The story is about an ex U.N. investigator that has been tasked with assisting in finding the origin of (and possible cure for) a plague that is quickly turning the world into ravenous beasts. The word zombie is spoken here and there, and with a sense of "you've got to be kidding me" from those talking about it. We are thrown into a mysterious worldwide disaster with grave consequences and palpable tension. Refugee camps, walled up cities and command centers in the ocean. That's the contingency plan, folks. We're screwed.

The actors all do a fine job of getting us invested in these events, showing exhaustion and uncertainty very well. It's fun and suspenseful watching people quietly move around the undead by using greased up bicycles. It's terrifying having to calm down your children, while they cry for their blanket in the midst of a crisis. And it's hilarious when we see several closeups of a zombie biting down on his teeth like a squirrel.

Wait... what?

Indeed. Emotional intensity is undercut by unintentional hilarity and overdone action set pieces. Over shadowing moments that reflect the good and bad people do in panic mode are silly chases and conveniently placed sequences meant to stop your heart. There is a scene early on when Brad Pitt's wife is almost raped in a grocery store aisle. Not by zombies, but by regular men. Everyone is scrambling for food, water and medicine, and here are these scumbags, causing a problem where there doesn't need to be one. The opening of this movie is filled with things like this. Later, just after a city is destroyed in a pulse pounding rampage, a zombie attack happens on a plane. Why? Because it would be exciting to have an attack happen on a plane.
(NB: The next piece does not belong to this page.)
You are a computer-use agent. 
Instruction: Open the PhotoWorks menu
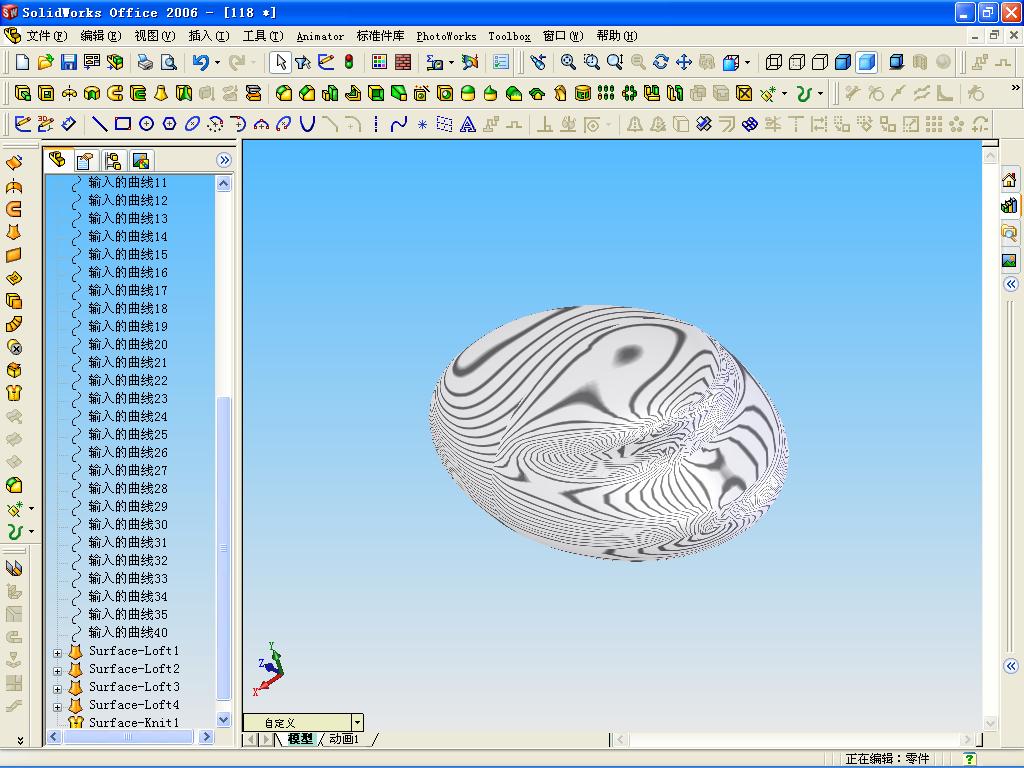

Oh, and the zombie actors were either instructed or given permission to bang their heads against walls with funny sounding foley attached.
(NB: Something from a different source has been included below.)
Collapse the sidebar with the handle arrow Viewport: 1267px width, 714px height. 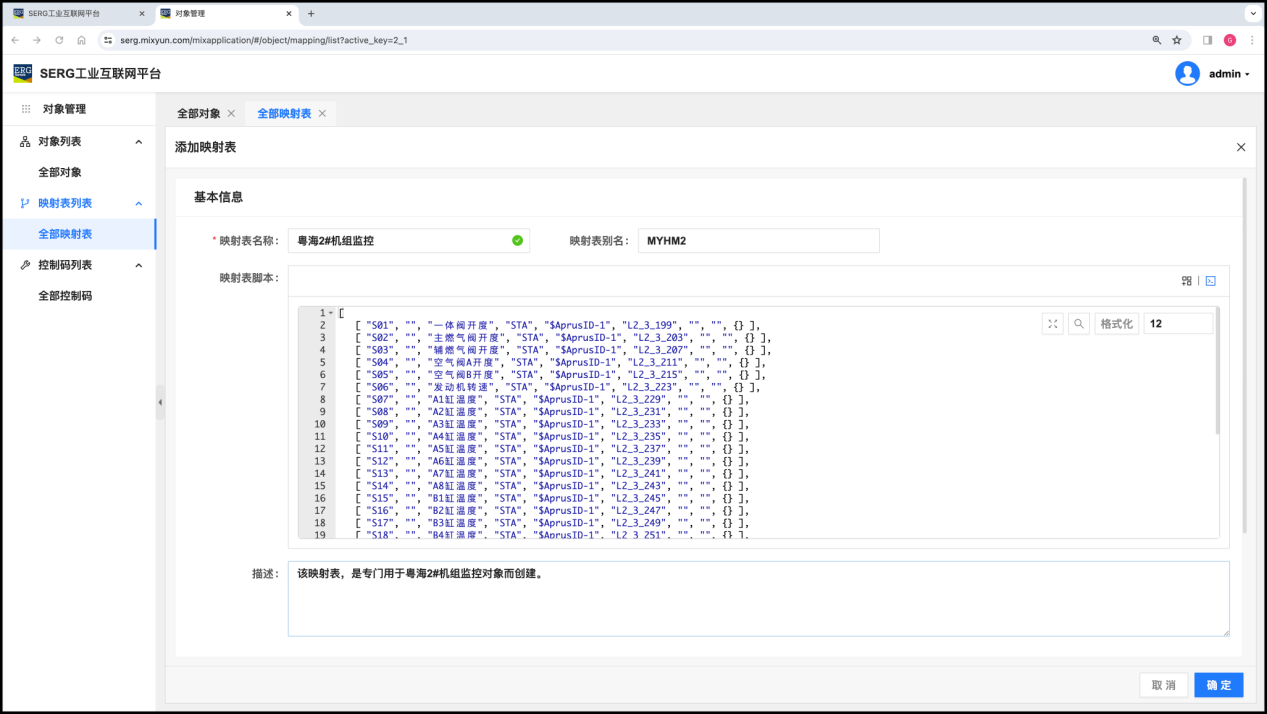(160, 402)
I'd be willing to bet these were problems that came from the troubled production, and the editors did what they could to have it all make sense. It does, but the tone feels off. The movie tries too hard at pleasing every person in the audience - an effort that ends up a detriment. The irony of it all is that if they had left the original ending alone, the end result would've been a captivating cliffhanger and a ballsy move. Instead, they chose to play it safe. Such a shame.

The only commentary I took from World War Z is that when pushed into a corner, people will do what they can to survive. I'm not talking about the characters, but the behind the scenes people. Trapped in an office, feeling the walls closing in, they only made the situation worse. If only they had just gotten along.